Но самое крутое в той работе я запомнил на всю жизнь. Это была столовка, которую, конечно, язык не поворачивался назвать столовкой – это был крутейший ресторан с искусным поваром-негром, который каждый день готовил блюда разных кухонь мира. Поход на (бесплатный!) обед был лучшим моментом дня. Тогда я познал смысл французского десерта.
Контора прожгла 33 ляма за 3 года. По 11 миллионов евро в год. Я бы не отказался порулить такой темой – на чужие-то деньги! Они даже приобрели какой-то полудохлый британский аукционный дом, но это не помогло. Идея создать биржу чего-то нестандартного опасна тем, что надо одновременно привлекать и продавцов, и покупателей. Продавцы не будут тратить часы на вбивание спецификаций сложных вещей в портал, где нет покупателей. А покупатели не придут туда, где ничего не продаётся. Замкнутый круг.
Таких стартапов было очень много – в Америке куда больше, чем в Европе. Закончилось это, как вы помните, не очень красиво. А что творится сейчас? Фонды впрыскивают огромные деньги на всё более ранних этапах развития компании. Это как если бы футбольные менеджеры скаутили пятиклашек и предлагали им взрослые контракты. В результате отрасль превратилась в казино: люди делают всё более рискованные ставки в мягко говоря слабо проверенные бизнес-модели. Это и правда похоже на бешенство конца девяностых: взять хотя бы Uber с капой в десятки, если не сотни миллиардов долларов – это 10–20 годовых выручек (не прибылей!).
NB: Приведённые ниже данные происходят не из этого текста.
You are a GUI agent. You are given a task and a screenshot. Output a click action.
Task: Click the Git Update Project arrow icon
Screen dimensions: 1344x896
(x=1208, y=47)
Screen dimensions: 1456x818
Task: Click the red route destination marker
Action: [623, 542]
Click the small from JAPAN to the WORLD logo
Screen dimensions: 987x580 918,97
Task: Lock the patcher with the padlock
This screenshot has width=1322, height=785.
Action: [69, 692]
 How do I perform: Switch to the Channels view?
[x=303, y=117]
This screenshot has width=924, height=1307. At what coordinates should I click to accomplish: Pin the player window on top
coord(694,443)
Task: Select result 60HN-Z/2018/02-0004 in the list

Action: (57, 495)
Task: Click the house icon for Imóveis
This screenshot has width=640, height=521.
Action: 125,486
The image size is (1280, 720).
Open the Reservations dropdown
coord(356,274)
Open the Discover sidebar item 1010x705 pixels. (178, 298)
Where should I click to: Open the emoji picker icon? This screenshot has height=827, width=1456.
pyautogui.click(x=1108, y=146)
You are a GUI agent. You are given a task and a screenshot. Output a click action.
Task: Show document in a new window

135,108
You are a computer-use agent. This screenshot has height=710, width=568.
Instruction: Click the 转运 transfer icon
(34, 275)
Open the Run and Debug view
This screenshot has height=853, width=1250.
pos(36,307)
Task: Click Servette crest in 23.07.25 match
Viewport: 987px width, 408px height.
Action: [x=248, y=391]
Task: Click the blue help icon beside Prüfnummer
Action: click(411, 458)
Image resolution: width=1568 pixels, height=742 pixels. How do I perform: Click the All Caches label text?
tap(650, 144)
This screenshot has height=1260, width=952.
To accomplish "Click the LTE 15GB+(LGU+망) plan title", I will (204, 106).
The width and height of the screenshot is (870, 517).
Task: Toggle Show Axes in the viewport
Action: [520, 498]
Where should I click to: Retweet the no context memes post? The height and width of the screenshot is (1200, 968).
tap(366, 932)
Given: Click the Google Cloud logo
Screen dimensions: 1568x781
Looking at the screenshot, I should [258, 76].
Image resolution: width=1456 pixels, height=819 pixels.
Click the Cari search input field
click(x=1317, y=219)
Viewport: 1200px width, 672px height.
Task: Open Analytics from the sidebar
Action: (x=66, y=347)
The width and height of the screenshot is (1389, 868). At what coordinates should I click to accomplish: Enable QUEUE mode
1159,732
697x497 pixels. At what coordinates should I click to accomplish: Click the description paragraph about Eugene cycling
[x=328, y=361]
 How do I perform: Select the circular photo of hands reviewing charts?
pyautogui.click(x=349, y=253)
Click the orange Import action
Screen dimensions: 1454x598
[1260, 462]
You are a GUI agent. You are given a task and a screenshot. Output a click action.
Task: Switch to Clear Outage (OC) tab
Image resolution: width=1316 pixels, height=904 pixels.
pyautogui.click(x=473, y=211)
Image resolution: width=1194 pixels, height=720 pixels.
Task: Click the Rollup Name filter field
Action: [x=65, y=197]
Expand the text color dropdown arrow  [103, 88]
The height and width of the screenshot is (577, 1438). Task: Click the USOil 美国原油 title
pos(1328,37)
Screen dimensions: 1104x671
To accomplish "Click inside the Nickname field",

Просто сумасшествие какое-то.
Заметьте и новые лозунги: в начале 2000-х стартаперы кричали, что они построят нам нового удобного посредника, а сейчас – кричат, что посредника они как раз уберут – взять тот же Uber, AirBnB и всё такое. Хотя смысл, конечно, один и тот же: собрать денег с неуклонно растущей толпы юзеров.
7.2. Топот единорогов
Растут вливания – растут и капитализации. В 2015 году 80 стартапов достигли капы в 1 миллиард долларов. А в 2017 таких рогатых ребят стало[88] уже 258.
Почему? Капиталисты подняли планку. Ещё несколько лет назад раунд в $10 млн считался большим. Сейчас такие фонды, как SoftBank Vision даже не будут вкладывать меньше сотки. Поэтому будущие единороги (а пока ещё неказистые, но многообещающие безрогие жеребята) просто обязаны брать бабки и пытаться вырасти. Рост любой ценой приводит, естественно, к постоянным – и даже постоянно растущим – убыткам.
Компания попадает в замкнутый круг роста на шальные деньги. Чтобы оставаться привлекательной, ей надо расти. Чтобы расти, ей нужно ещё больше денег. Поэтому прибыль откладывается на потом, а вот поиск новых инвестиций становится главным приоритетом.
Двадцать лет назад Google поднял 36 млн долларов, через три года стал прибыльным, а через шесть вышел на биржу. Сегодня компании остаются частными многие годы, пытаясь вырасти. Uber поднял
Причин дикорастущего единорожия много: китайцы. Там сейчас просто колоссальное количество денег. Как говорится, с каждого по нитке – хромому каравай. Во-вторых, растут и плодятся фонды – сейчас каждый второй бизнес-ангел основал фонд имени Мильнера и собирает с прижимистых миллионеров денежки, обещая нереальные по американским меркам 25 % годовых. В итоге куда меньше компаний получают деньги инвесторов. Но суммы при этом растут!
Все хотят получить кусок единорога. Единорог – это компания, внезапно оцененная в миллиард долларов. У меня есть подходящий термин для компании, которую внезапно НЕ оценили в миллиард долларов: единожоп.